New credit card and auto loan delinquencies have now surpassed pre-Covid levels

Increasing numbers of Americans are encountering difficulties in meeting their credit card and auto loan payments, which serves as another indicator of growing financial strain on consumers.

According to a report by Moody's Investors Service, new delinquencies for credit cards and auto loans have now exceeded the levels seen before the Covid-19 pandemic.

In the second quarter, the rate of new credit card delinquencies reached 7.2%, up from 6.5% in the first quarter. This rate, which measures loans that are 30 or more days overdue, is now higher than the second quarter of 2019, which was prior to the pandemic's economic impact.

Similarly, new auto loan delinquencies also increased, reaching 7.3% in the second quarter, compared to 6.9% in the first quarter. Both of these rates are surpassing pre-Covid levels.

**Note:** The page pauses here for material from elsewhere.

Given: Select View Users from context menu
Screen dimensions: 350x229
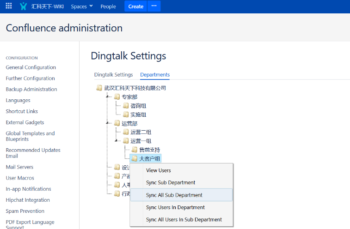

However, it's important to note that auto loan and credit card delinquencies are still significantly below the levels experienced during the Great Recession.

The report suggests that more consumers are grappling with the challenges posed by elevated prices, and they are utilizing savings accumulated over the past few years.

Moody's projects that both new credit card and auto loan delinquencies will continue to rise significantly, peaking around 9% to 10% in 2024. This is compared to the 7% rate observed before the pandemic. This projection is contingent on an assumption that the historically low unemployment rate will peak at approximately 5%, leading to a "mild" recession.

The report does provide some positive news – fewer Americans are falling behind on their mortgage payments. While new residential mortgage delinquencies have slightly increased in the past year, they remain below pre-Covid levels. Moody's predicts that mortgage delinquencies won't return to pre-pandemic levels until 2024.